Wednesday, 11 March 2009

Police to probe Tamil ties

Photo by: AFP
This picture, released by Sri Lanka's Ministry of Defence last week, is said to be of Sri Lankan troops looking at the bodies of Tiger rebels.


The Phnom Penh Post

Written by Brendan Brady and Cheang Sokha
Tuesday, 10 March 2009

US sanctions on Tamil charity prompts local investigation

NATIONAL police said Monday they have opened and investigation into whether a US-based charity with ties to Sri Lanka's separatist Tamil Tigers had ever operated in Cambodia, following sanctions against the group by the US Treasury Department.

Prompted by a US embassy notice that the Tamil Foundation had been identified as a terrorist group, the Foreign Affairs Ministry at the end of last month asked the Interior Ministry to monitor the presence of nongovernmental organisations in Cambodia. police spokesman Keat Chantarith said
"We are looking into the case" of the Tamil Foundation," he told the Post.

"But we don't have any information yet," he said, adding that it was not known whether the group was ever active in Cambodia.

In a news release posted last month on its website, the US Treasury Department designated the Tamil Foundation as a terrorist group and announced it had frozen the charity's assets.

Treasury official Adam Szubin said the Tigers have "relied on so-called charities to raise funds and advance its violent aims".

The statement said the Tamil Foundation has "mingled" funds with the Tamil Rehabilitation Organisation, which the US government says acts as a front to facilitate fund raising and procurement for the Tigers' resistance.

Foundation owner Nagaratnam A Ranjithan, a Sri Lankan immigrant to the US who has worked as a doctor for 32 years, denied the allegations.

"The Tamil Foundation has nothing to do with the Tigers," he told the Associated Press last month.

He described the foundation as a private charity dedicated to improving the lives of the Tamils, the mainly Hindu minority group of about three million in the nation of 19 million off India's southern tip.

US embassy officials in Phnom Penh could not be reached Monday.

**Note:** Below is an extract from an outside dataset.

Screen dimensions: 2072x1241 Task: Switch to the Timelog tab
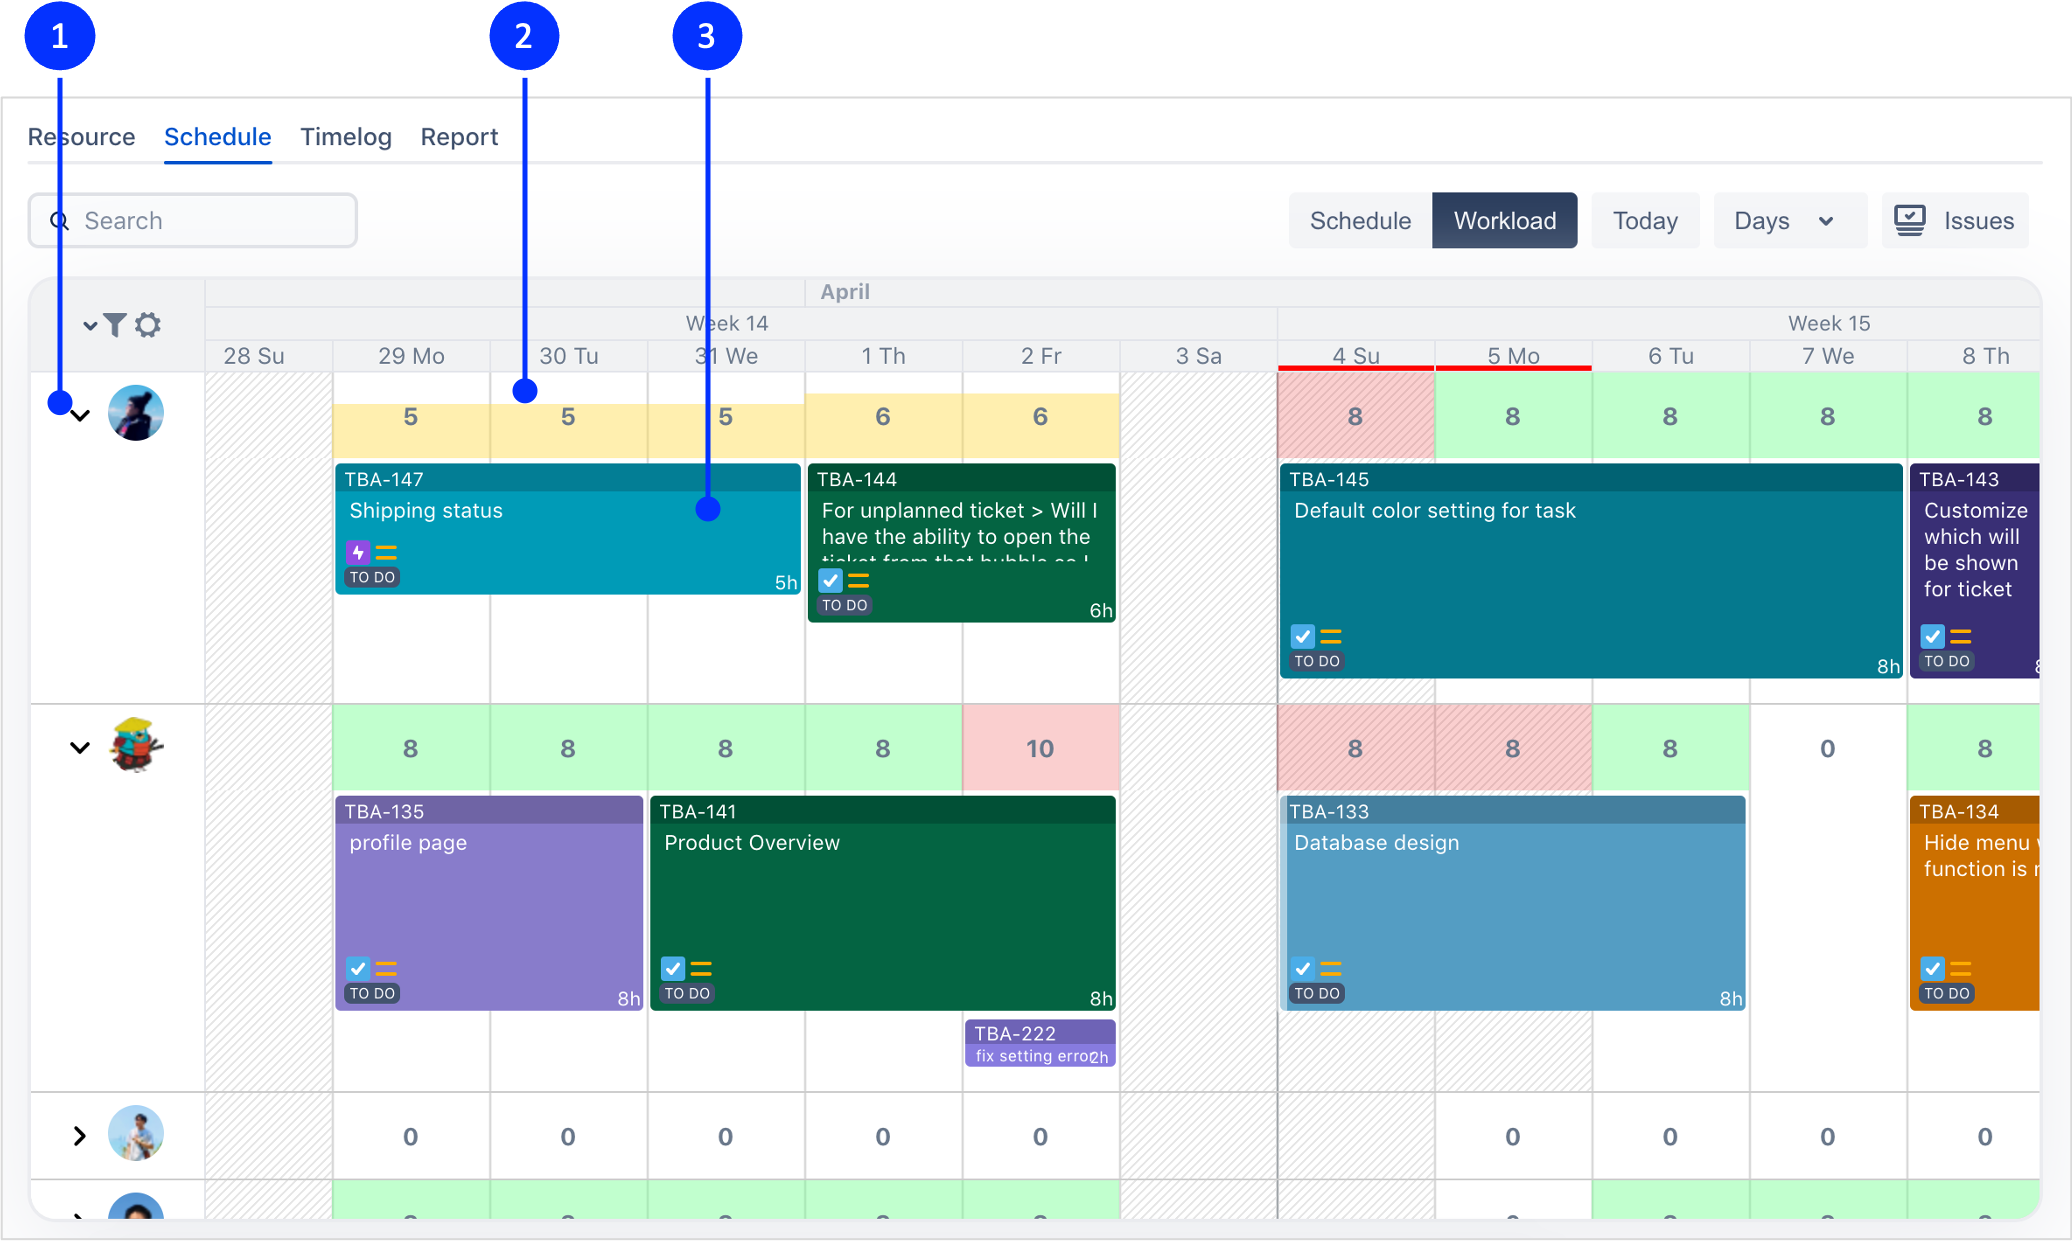pos(346,137)
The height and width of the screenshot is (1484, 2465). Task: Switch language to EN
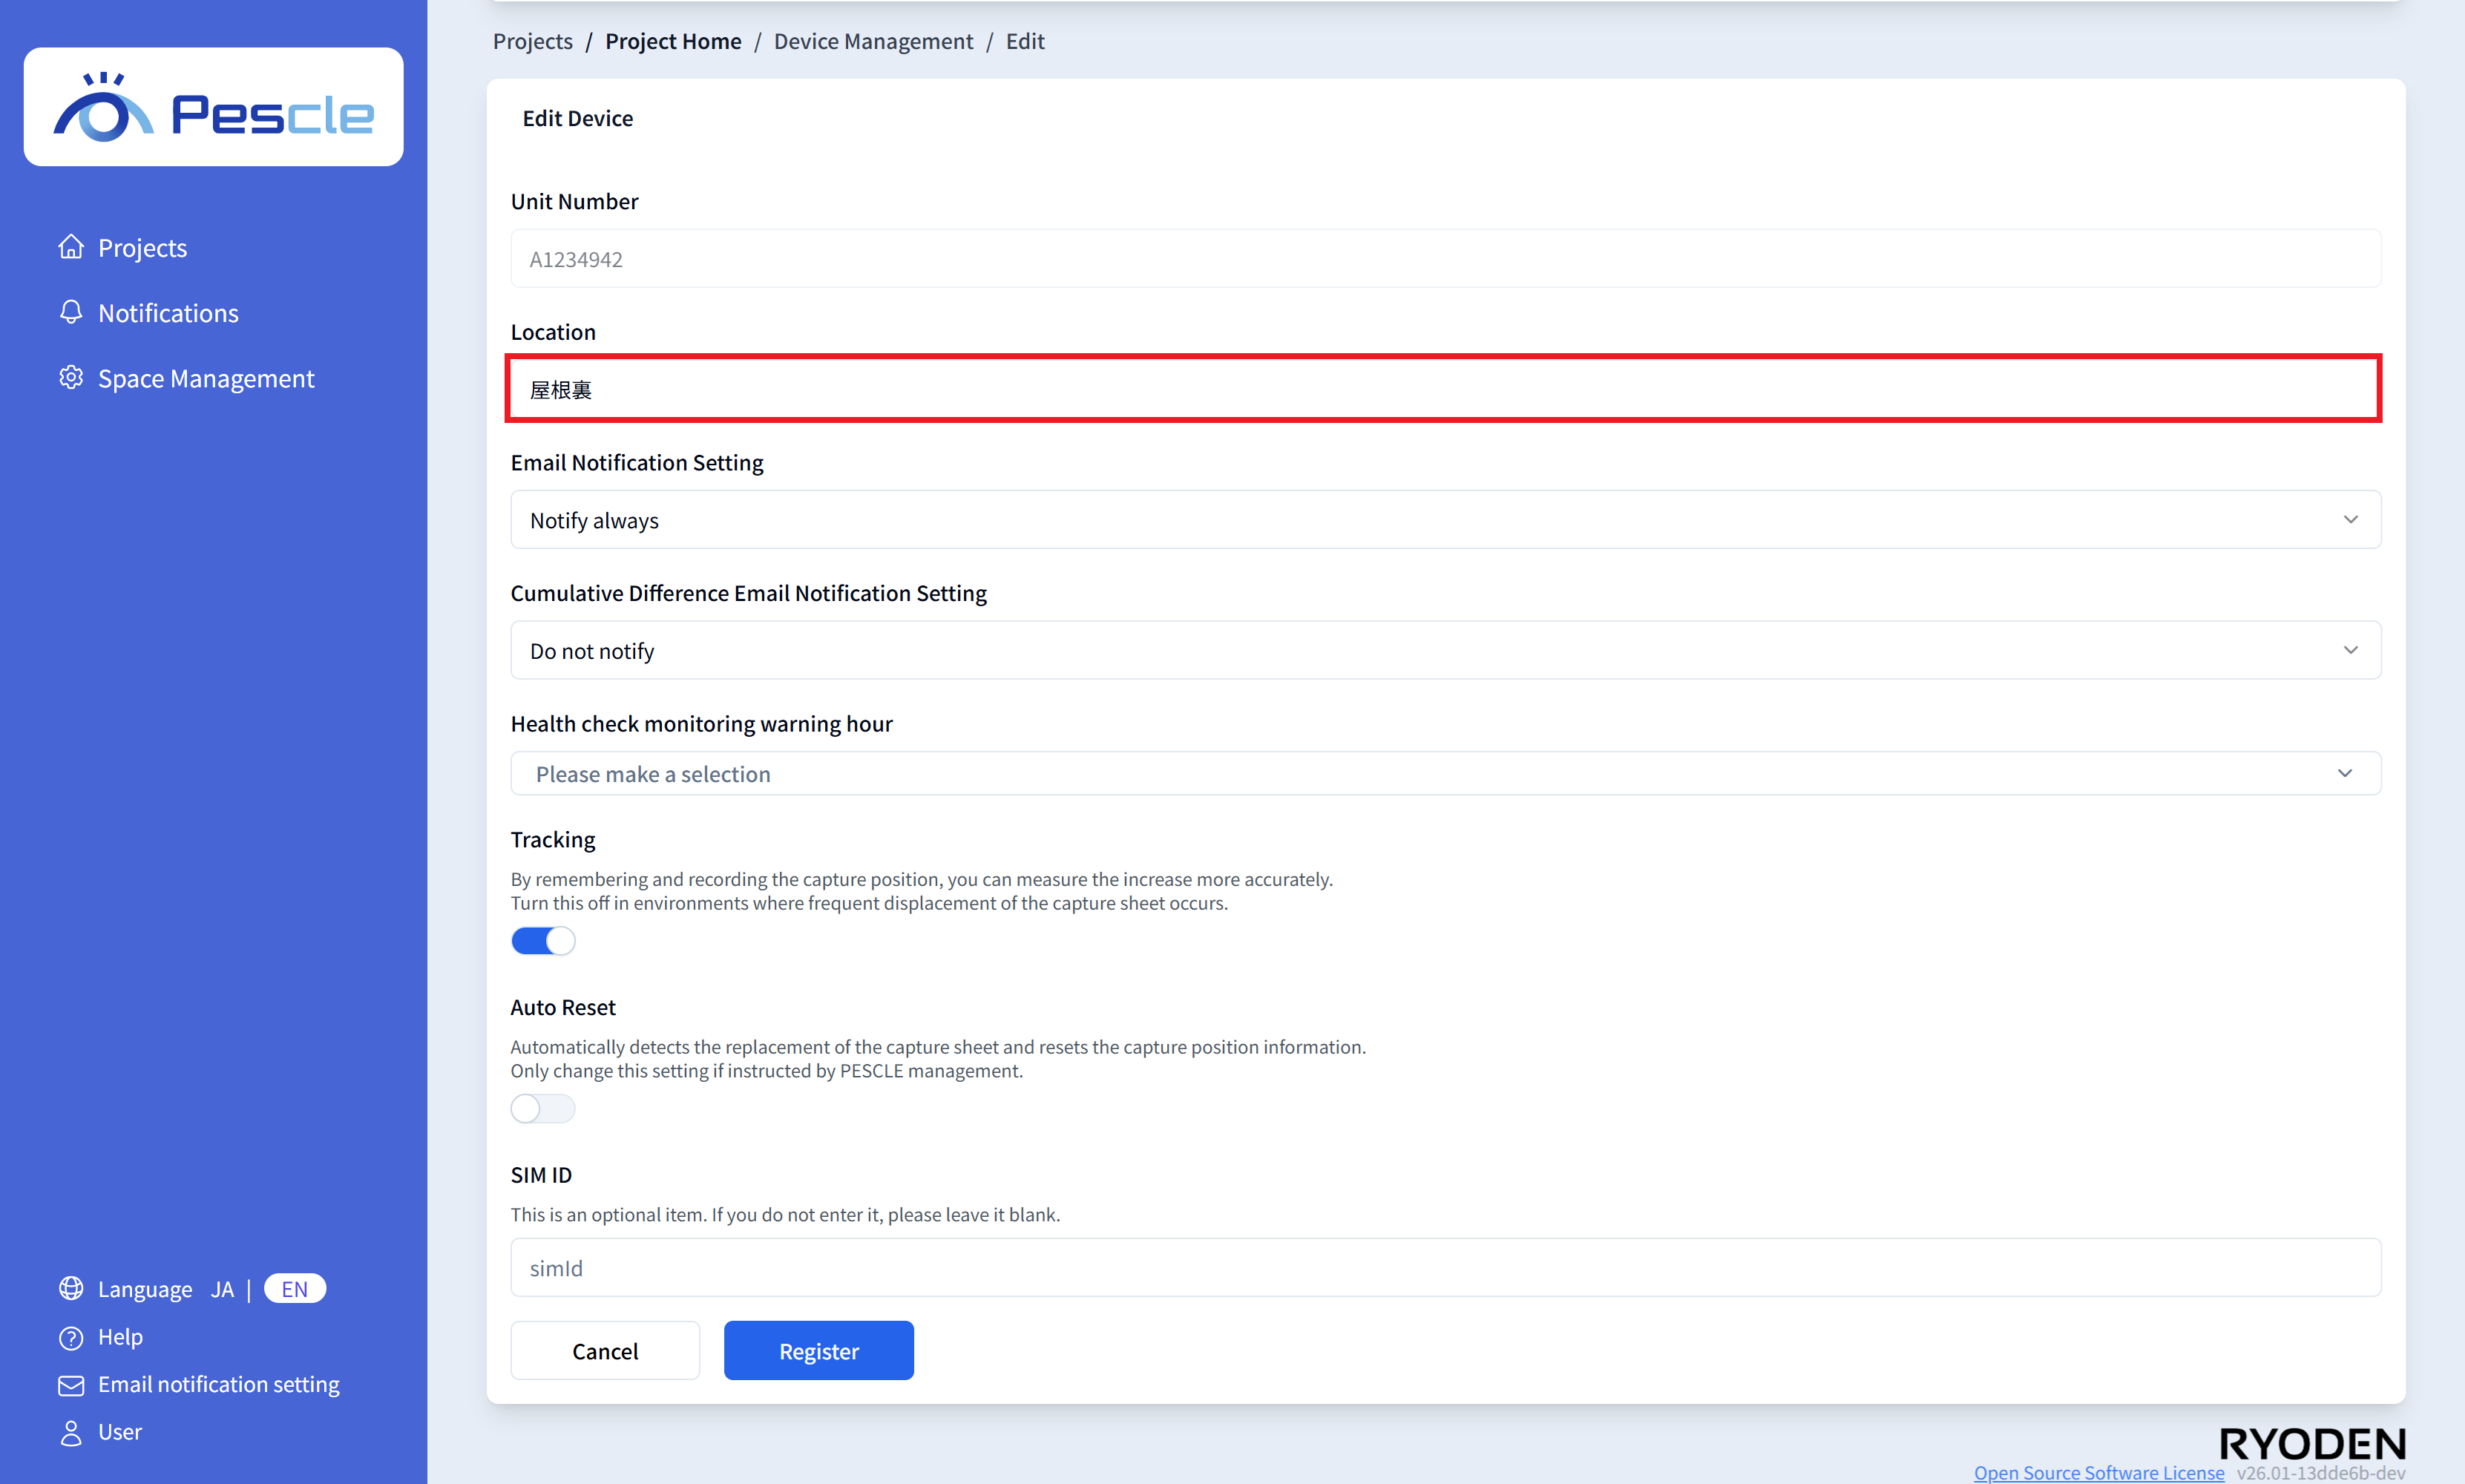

History of ties to Cambodia
In 1996, the Bangkok-based Sri Lankan ambassador, Sarala Fernando, conveyed Colombo's alarm to the Cambodian government about the Tigers running armaments, munitions and explosives out of Phnom Penh, where weapons were so plentiful at that time that AK-47 assault rifles could be purchased at local markets.

In particular, reports surfaced from diplomats and journalists in Colombo that the Tamil Tigers were planning to buy anti-aircraft missiles from Cambodian arms dealers for their war effort against Sri Lanka's government.

There were also concerns that the Tigers had established a front in Phnom Penh. Sri Lankan expatriates living in Phnom Penh said at the time they believed Tiger operatives had set up a safe house in the capital, from where they bought arms with money raised from passport and visa forging, as well as heroin trading, according to news reports at the time.

In 2005, the Cambodian government admitted for the first time that arms had been smuggled out of the country to Tamil Tigers, as well as to guerrillas in the Philippines and Myanmar.

Prime Minister Hun Sen in 2006 vowed to the visiting Sri Lankan prime minister to end a long-running flow of weapons from Cambodia to the Tigers, and pledged to exchange intelligence to ensure that this was achieved.

For decades, the Tamil Tigers have waged a guerrilla war for an independent state in northern and eastern Sri Lanka that has been marked by bombings, assassinations and failed peace talks. But the group has now been cornered in a small patch of jungle following an aggressive military campaign.